I am totally against it. First, deposits under 100,000 are insured. What happened to that insurance? How could the euro group agree to taxing deposits as small as one euro? What is the meaning of deposit insurance in the euro zone? Second, deposits include the savings of honest people who have paid their taxes and saved for retirement, to buy a home, educate their children or whatever. Why pay a hefty additional tax? And how would these people feel when they woke up on Saturday morning to be told, “Sorry guys, we are not letting you withdraw your money anymore, until we sort out how to take a big chunk away from you.” And why? Because two banks out of the tens operating in Cyprus made bad investment decisions three years ago to help Greece out of its crisis, and got hit by the troika. What’s the incentive that banks now have in the European Union to treat risky investments with caution? If one of them takes bad risks the others will pay for it; if it works well for it, it will keep the profits. A classic scenario for market breakdown.
Was it a good or a bad idea for Cyprus to join the EU and the euro zone?
Small countries be warned when joining the euro zone. You could be bullied any time by your big brothers if it suits their political objectives.
Did the EU, ECB, and IMF inadequately monitor the Cypriot banking system?
No! They seem to think that all big depositors are Russians with dirty money. But after months of searching they couldn’t find a single one. In a large system two banks misbehaved and the troika solution is [to] destroy half the system. There are other ways of monitoring and regulating large banking systems, not through destruction and massive unemployment.
Is Cyprus overly dependent on financial activities—and if so, what can be done?
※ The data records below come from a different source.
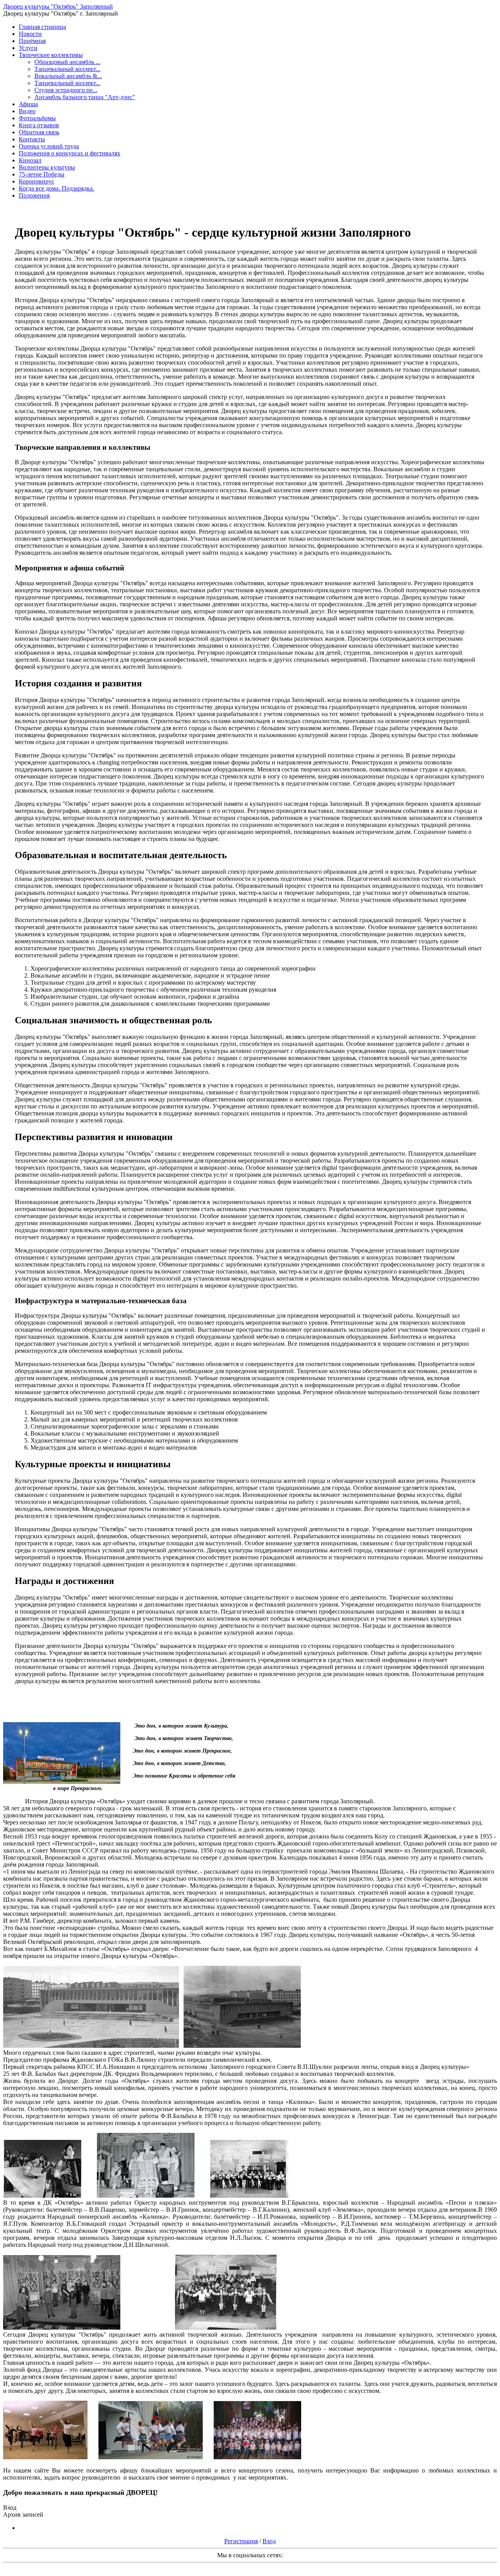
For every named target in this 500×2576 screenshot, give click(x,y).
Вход (269, 2541)
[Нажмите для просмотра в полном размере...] (91, 2045)
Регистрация (241, 2541)
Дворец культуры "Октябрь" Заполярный (58, 6)
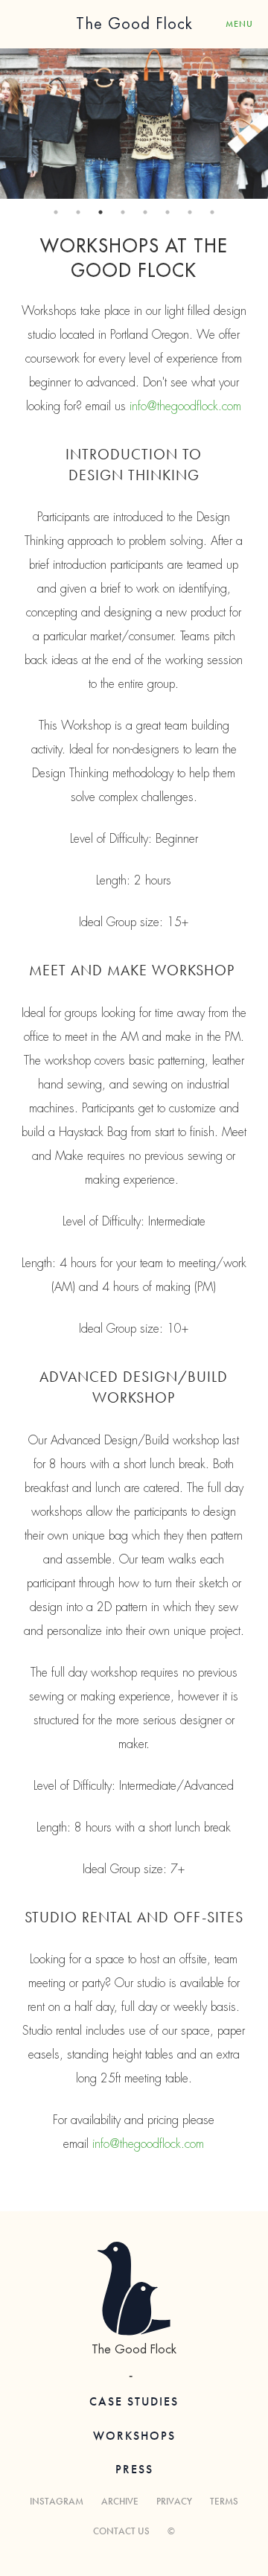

Cyprus is dependent on them just like Luxembourg, the Channel Islands, Hong Kong and Singapore are. Every mature small nation has a large financial system. Malta is building its own now, after joining the Eurozone, and is benefiting from the Cyprus fallout. Financial services is what Cypriots are trained to do. The system could be regulated more adequately and kept to its present size. Regulation in Cyprus followed the principles recommended by the ECB to the letter. The ECB needs to realise that there are members in the Union with different needs from those of Germany and devise rules that regulate the system, not try and make everyone like Germany.